La frivole épouse de Paki profite de la halte, assez longue, que nous faisons auprès de l’un d’eux, pour se faire noircir les gencives par une des habitantes du lieu. D’abord, c’est fort joli, comme on l’imagine, ensuite cela décongestionne. La patiente est couchée sur le dos, la tête sur les genoux de l’opératrice. A côté d’elle, Faadmé, la femme de Denis, lui tapote la poitrine pour l’encourager à supporter patiemment la douleur. On lui enduit les gencives de beurre fondu sur lequel on étale de la poudre de charbon de bois ; puis, avec un petit pinceau d’épines d’hidjilidj — cet arbre est, me dit-on, spécialement qualifié pour fournir l’instrument du supplice — on picote longuement, en insistant, en frottant parfois, en revenant à plusieurs reprises sur les mêmes endroits, la partie intéressée. Je livre bien volontiers cette modeste recette à la coquetterie féminine européenne, qui nous a donné déjà tant d’agréables surprises. Hidjilidj est le nom arabe de l’arbre dit savonnier.

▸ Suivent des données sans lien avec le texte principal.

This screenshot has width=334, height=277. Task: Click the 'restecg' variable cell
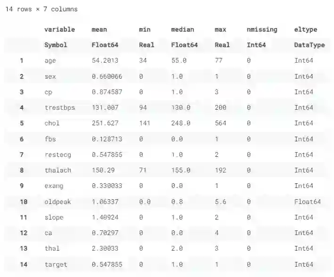pyautogui.click(x=57, y=155)
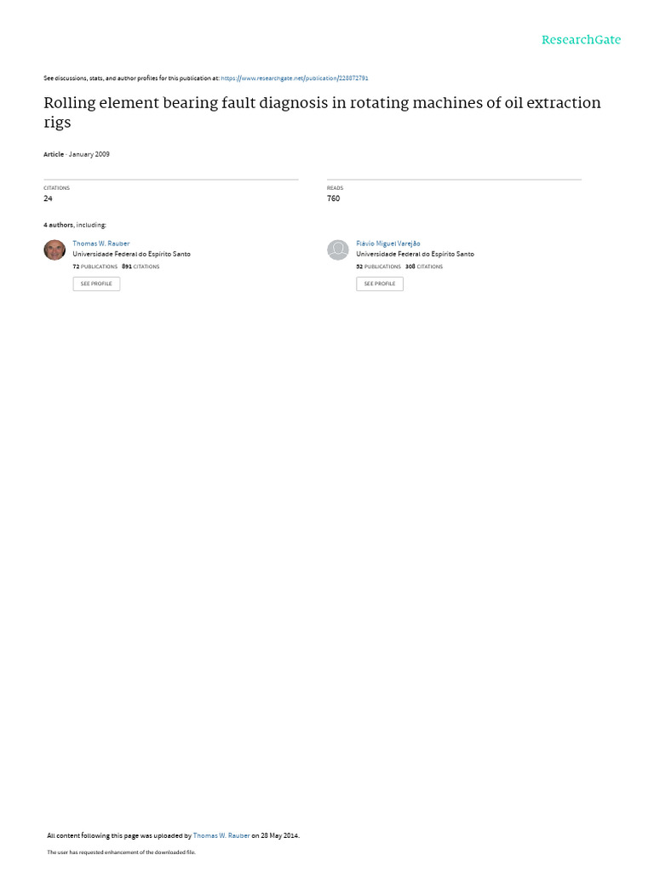Viewport: 654px width, 872px height.
Task: Open the researchgate.net publication URL link
Action: (x=294, y=78)
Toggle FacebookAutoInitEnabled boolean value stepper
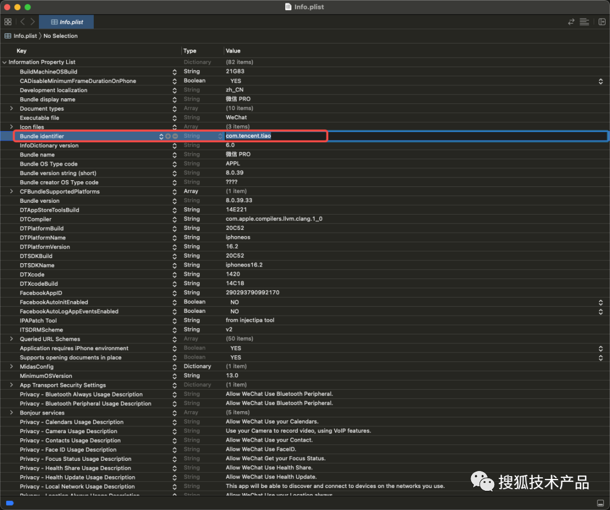The image size is (610, 510). tap(600, 302)
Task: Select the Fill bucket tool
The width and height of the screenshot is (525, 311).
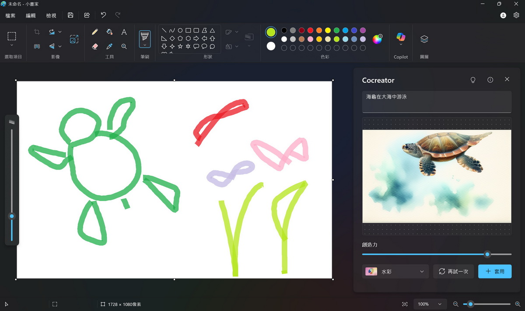Action: [109, 32]
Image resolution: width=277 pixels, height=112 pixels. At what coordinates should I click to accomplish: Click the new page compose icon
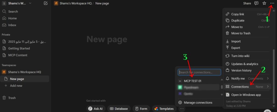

Il m’a fallu, ce même jour, réagir à l’égard de l’insoucieux Denis. Je ne mange pas de pain en voyage, mais je me fais faire, pour déjeuner le matin avant de me mettre en route, des gâteaux de farine de blé ou de maïs, selon ce que j’ai, cuits dans d’huile. C’est ainsi que les prétendues privations des voyageurs ne cachent souvent qu’un raffinement de gourmandise.

Depuis un certain temps déjà, ces petits gâteaux sont pleins de terre. Je les mange tout de même, mais mon plaisir en est diminué. Or, je tiens à mes satisfactions gastronomiques. Elles ne sont pas très nombreuses.

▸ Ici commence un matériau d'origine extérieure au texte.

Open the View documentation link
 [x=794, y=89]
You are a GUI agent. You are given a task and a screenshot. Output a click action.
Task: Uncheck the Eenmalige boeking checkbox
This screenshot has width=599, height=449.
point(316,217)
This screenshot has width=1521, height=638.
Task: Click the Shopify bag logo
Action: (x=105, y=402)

J’ai fait à Denis des observations répétées. Chaque matin, je l’appelle. Il arrive sans émoi. Il sait d’avance ce dont il s’agit.

— Denis, tes gâteaux sont encore pleins de terre. Je commence à en avoir assez.

— Ah ! oui ! me répond-il d’un ton résigné.

Et il s’en va.

Le lendemain, le sol argilo-sablonneux du Tchad recommence à craquer sous mes dents.

— Puisque tu tiens absolument à en mettre, ai-je fini par lui dire, tu ne pourrais pas au moins me la servir à part ?

Cette fine plaisanterie l’a enchanté. Il est parti tout joyeux. Je ne sais pas s’il y a vu un encouragement, mais il avait encore forcé la dose le lendemain.